Friday, June 13, 2008

Loners, Losers, Killers

It would be nice if Japanese people and people who are seriously fond of Japan would be more realistic in their appraisals. These folks have good intentions, I'm sure, but they tend to give a misimpression of Japan, when in fact it is a country populated by all kinds of people. Most are good, honest, law-abiding, basically nice, or at least not-so-bad folks. Some, however, are not (as is true of any other country I know of, which is why I am posting this bleat).
One of the not-nice people got lose recently in the shopping district of Akihabara, long known for its consumer electronics stores, and more recently for its Akiba Maid-san bars and similar cosplay outlets. Anyway, Akihabara has cleaned up in the past few years, with a nicer railway station area and access, somewhat better choices of places to eat, and other pleasantness, making it one of the major must-see stops for anyone passing through Japan, as well as all the Otaku who are regular clients.

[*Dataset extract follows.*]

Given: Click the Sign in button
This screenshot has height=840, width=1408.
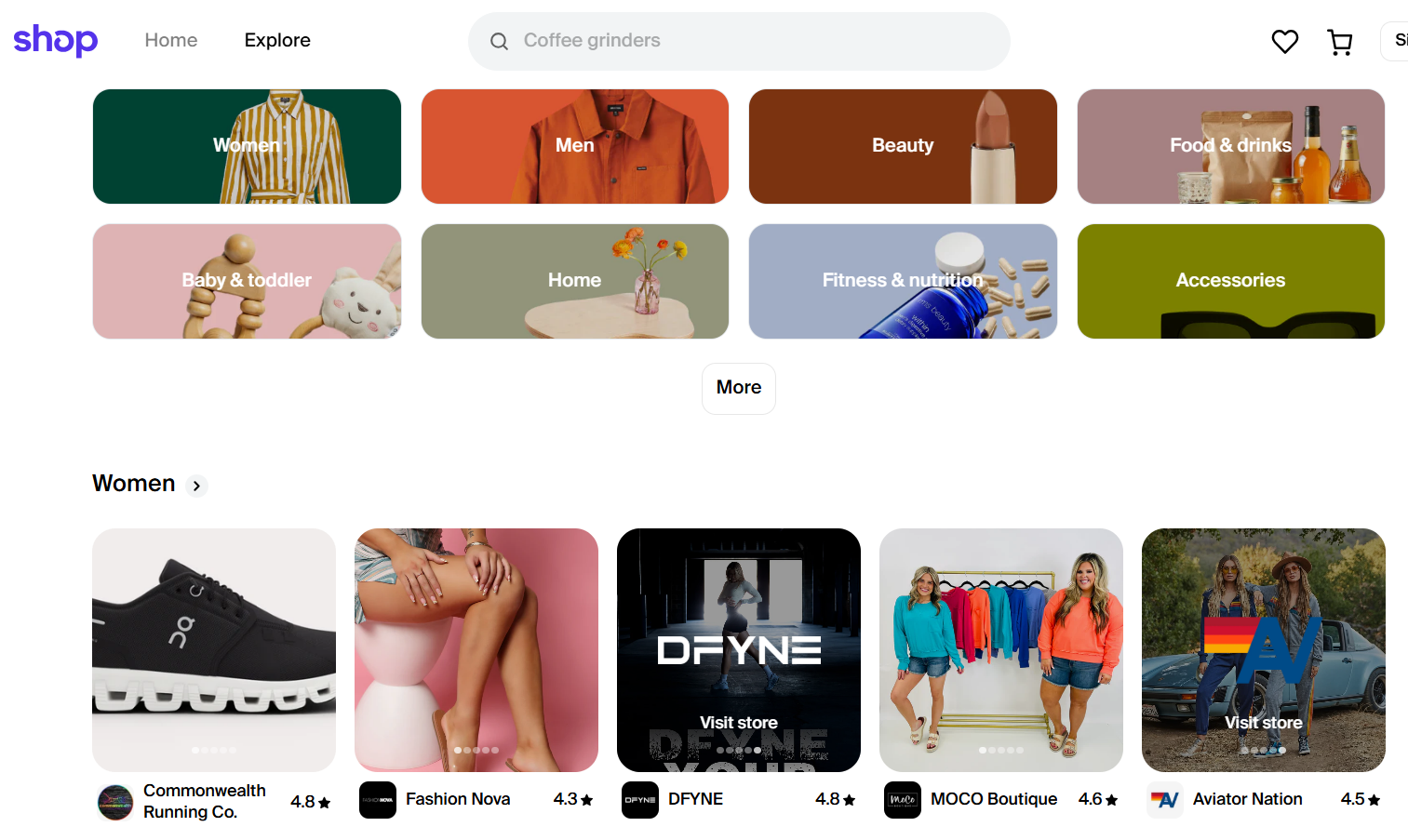Looking at the screenshot, I should click(x=1400, y=40).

Since this involves a criminal case still under investigation, I won't get into the detail too much, beyond pointing out that a 25-year-old part-time factory worker, feeling alienated and lonely and generally put-upon by society, decided to screw with the Wa by driving a truck into a crowd of Sunday strollers (the streets of Akihabara are blocked off on Sundays so people can walk about more easily), killing seven people and generally scaring the hell out of people.
The killer continued his spree by randomly slashing and stabbing people with knives, mostly attacking them from behind.
Police say the killer posted messages with his mobile phone, warning of his intentions and expressing his rage. Unfortunately, nobody picked up on these warnings until after the fact.
Gun-control advocates often point to Japan as a model of a safe society because of its strict controls on handguns and rigorous investigation of those who seek permits for hunting rifles and target pistols.
In reality, however, since handguns are generally maintained mostly by police and yakuza gangsters, the rest of society resorts to whatever else it can find to use as a weapon. This makes baseball bats, cutlery and umbrellas murder weapons. While the murder rate per capita in Japan is about 1.1 per 100,000 people compared with 8.7 per 100,000 in the U.S. (These are 20-year old numbers, but the ratio hasn't changed much), the deaths are more dramatic because they occur in a society that has been led to believe is safe.
Whatever you choose to believe about homogeneity and safety of the society and the law-abiding nature of people, I'd recommend keeping an eye out anyway, just in case.